Great, Something Else To Worry About…

On CNN Business, we learn…

Intercity bus lines like Greyhound, Trailways and Megabus, an overlooked but essential part of America’s transportation system, carry twice the number of people who take Amtrak every year. But the whole network faces a growing crisis: Greyhound and other private companies’ bus terminals are rapidly closing around the country.

Houston, Philadelphia, Cincinnati, Tampa, Louisville, Charlottesville, Portland, Oregon, and other downtown bus depots have shuttered in recent years. Bus terminals in major hubs like Chicago and Dallas are also set to close. Greyhound and other companies have relocated their stops far away from city centers, which are often inaccessible by public transit, switched to curbside service or eliminated routes altogether.

These stations built decades ago are shuttering because of high operating costs, government underfunding and, surprisingly, the entrance of an investment firm buying up Greyhound’s real estate for lucrative resale.

Wait, what was that last part?

The terminal closures have been accelerating as Greyhound, the largest carrier, sells its valuable terminals to investors, including investment firm Alden Global Capital. Last year, Alden subsidiary Twenty Lake Holdings purchased 33 Greyhound stations for $140 million… Alden has started to sell the Greyhound depots to real estate developers, speeding up the timetable for closures.
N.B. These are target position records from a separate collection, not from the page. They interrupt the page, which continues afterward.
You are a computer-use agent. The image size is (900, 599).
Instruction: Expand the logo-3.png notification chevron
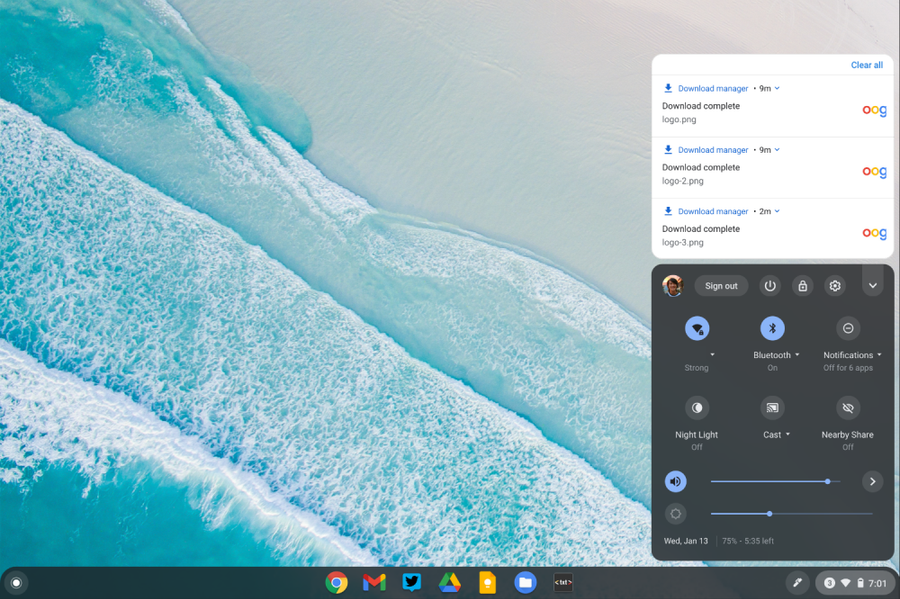click(x=777, y=211)
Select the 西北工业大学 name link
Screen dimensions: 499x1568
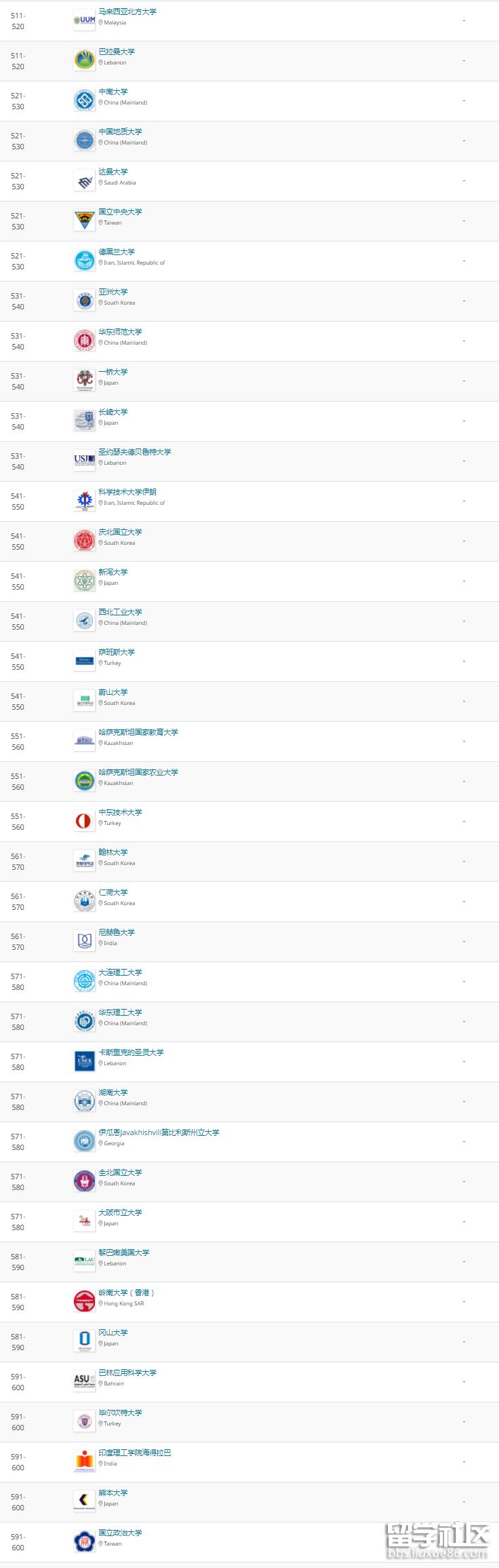pyautogui.click(x=120, y=612)
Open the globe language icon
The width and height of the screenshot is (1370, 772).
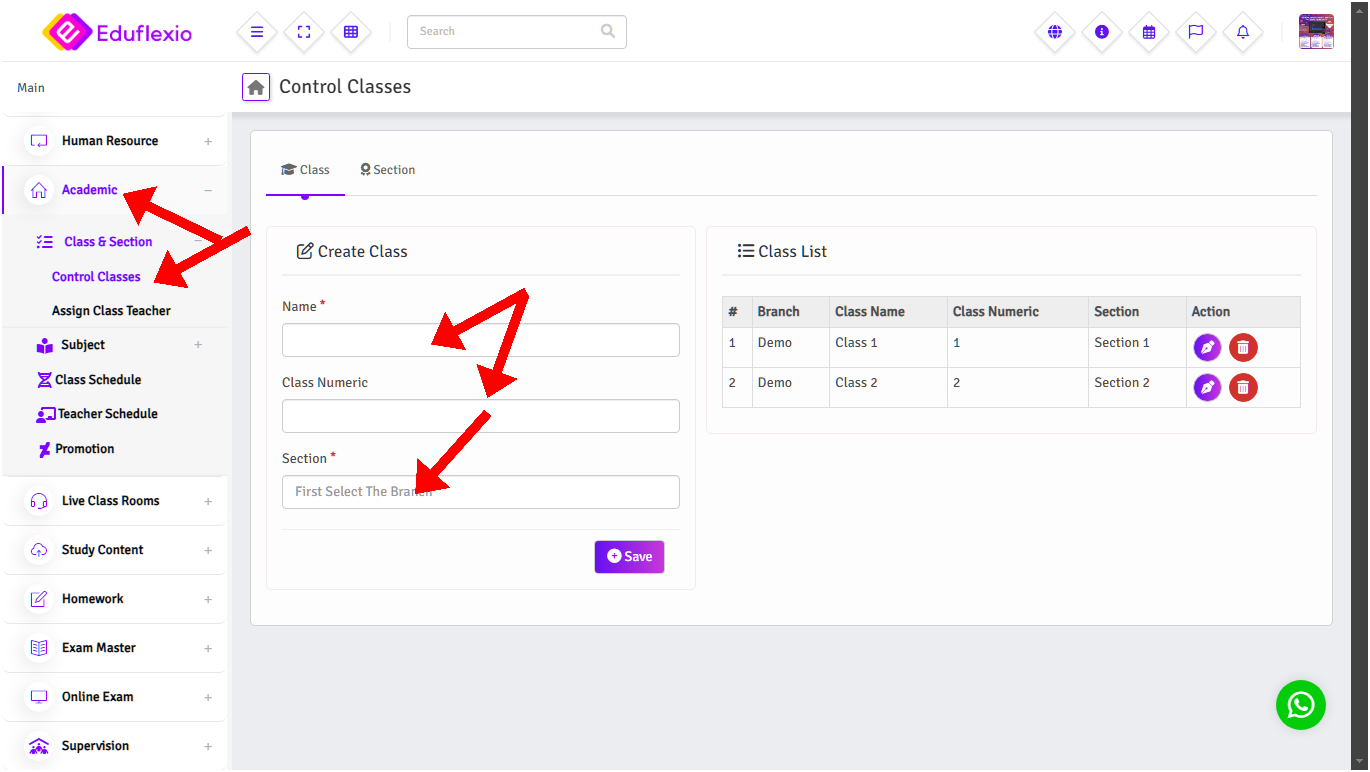click(x=1054, y=32)
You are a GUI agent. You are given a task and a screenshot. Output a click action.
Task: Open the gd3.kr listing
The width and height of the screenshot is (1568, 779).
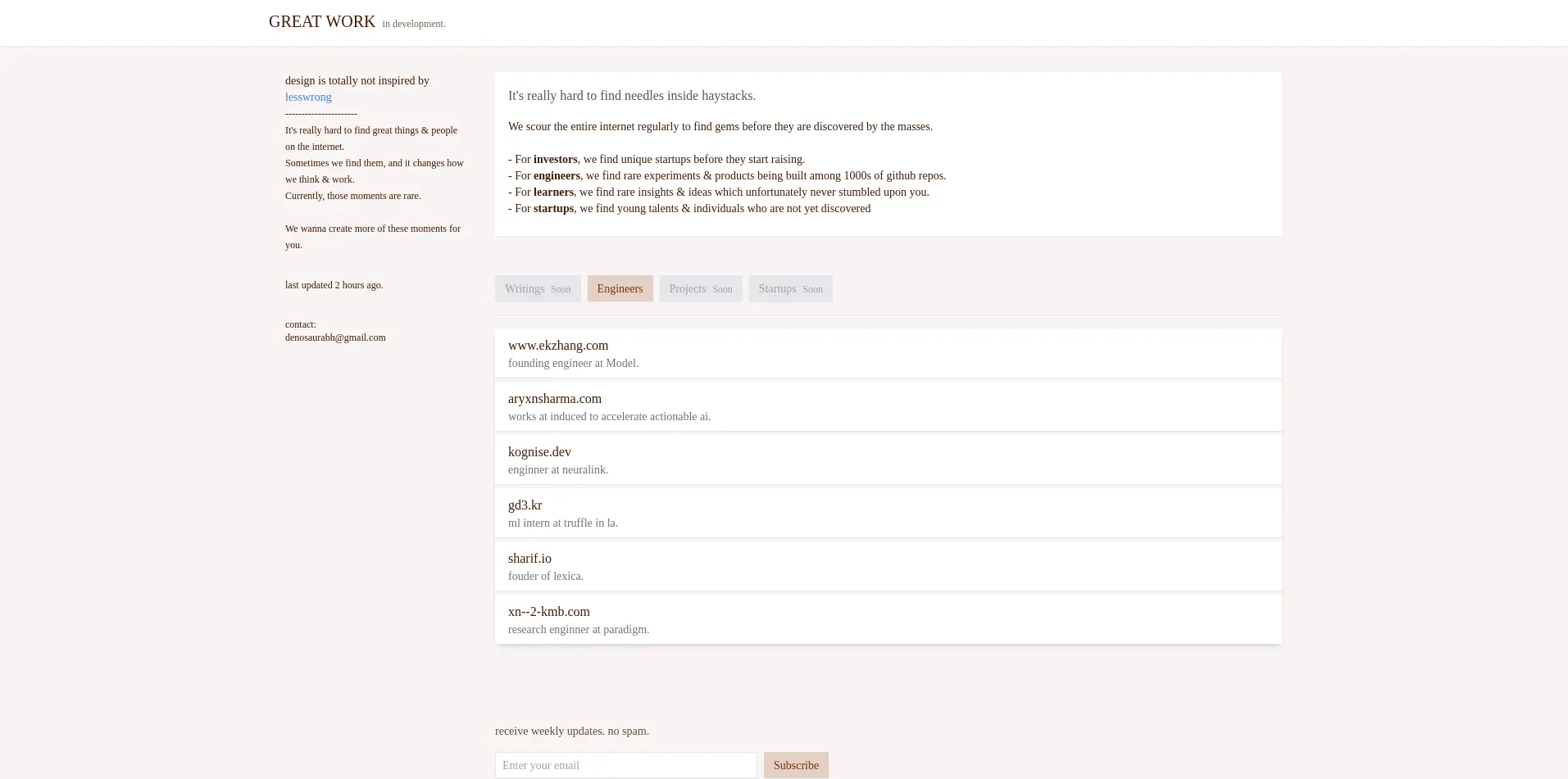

“I don’t know the specific details of each building, but it is clear what is happening here: an important piece of transit infrastructure is being sacrificed in the name of higher profits,” said Stijn Van Nieuwerburgh, a professor of real estate at Columbia Business School.

It is an alarming article about something people like me (I haven’t taken a bus trip since I was a college student) seldom think about. But according to the article, about three-quarters of intercity bus riders have annual incomes of less than $40,000, and more than 25% of those would not make their trip if bus service was not available. Intercity bus riders are also disproportionately minorities, people with disabilities, and unemployed travelers.

Here is what I found strange: nowhere in the article was the Department of Transportation mentioned. No one was interviewed from the department; there was no suggestion that DOT is working on this problem at all. Yet the issue described seems to be exactly the kind of infrastructure concern that a cabinet level agency exists to solve.

What’s going on here?

7 thoughts on “Great, Something Else To Worry About…

  1. For what it is worth, that Greyhound DC terminal is preserved in the facade of an office building on New York Avenue. It has been an office building for as long as I have been travelling to DC for business. That’s about 30 years.

    Bus companies have thin margins, gas as other costs inflation, and customers suffering low wage stagnation. I am surprised any are still doing ok.

  2. So the land is going to private developers. In this economy. This is really making me laugh (or I would cry).

    Downtown of my small city is going through one of this “sold to a private developer to make a walkable city” phase. They even got waivers from the city council to build taller buildings than approved by code and a bunch of other concessions including cost sharing with the city for infrastructure.

    And then the not-recession of the past couple of years hit. The private firm in charge of the development has been trying to get out of it for the past six months looking for the smallest pretext on the city, or others signing the contract, to pull out. A major family-owned store in downtown sold their land with the understanding that they would get preferential treatment on a long-term lease. Now that the development is off they are being forced to close because the previously signed contract is void. About four blocks (of a twelve block downtown) are about to become fenced off areas that will not be redeveloped in years; ripe to be taken over by encampments that the city will be reluctant to drive off by enforcing the law. And of course, everyone in city government who pushed for this either because of kickbacks or being true believers are pretending everything is dandy.

    This has happened before and will happen again.

    Best of luck to the victim cities here. Wish you the best, and hopefully once you come out of the other side of this crisis of governance you will be ready to make the right decisions.

  3. Add this to all the farmland being purchased by tech giants like Bill Gates and the Chinese. The Chinese are using much of it to grow alfalfa and ship to China, effectively as a method to ship our groundwater to China. Gates is apparently taking the land out of cultivation and allowing it to go fallow at a time of the greatest worldwide famine in recent history. Where is the Department of Agriculture on this?

    • That 384,000 acres of farmland owned by Chinese investors and companies with Chinese shareholders is really worrisome. Even more concerning is the 672,000 acres owned by the Cayman Islands, or Denmark, at 856,000 acres. Or, worst of all, Canada, with over 12.8 million acres of farmland in the US.

      Bill Gates owning 248,000 acres is much more concerning than Jeff Bezos 420,000 acres. Bezos uses his farmland for good ole rocketry. Don’t need farms when you’re going to the Moon.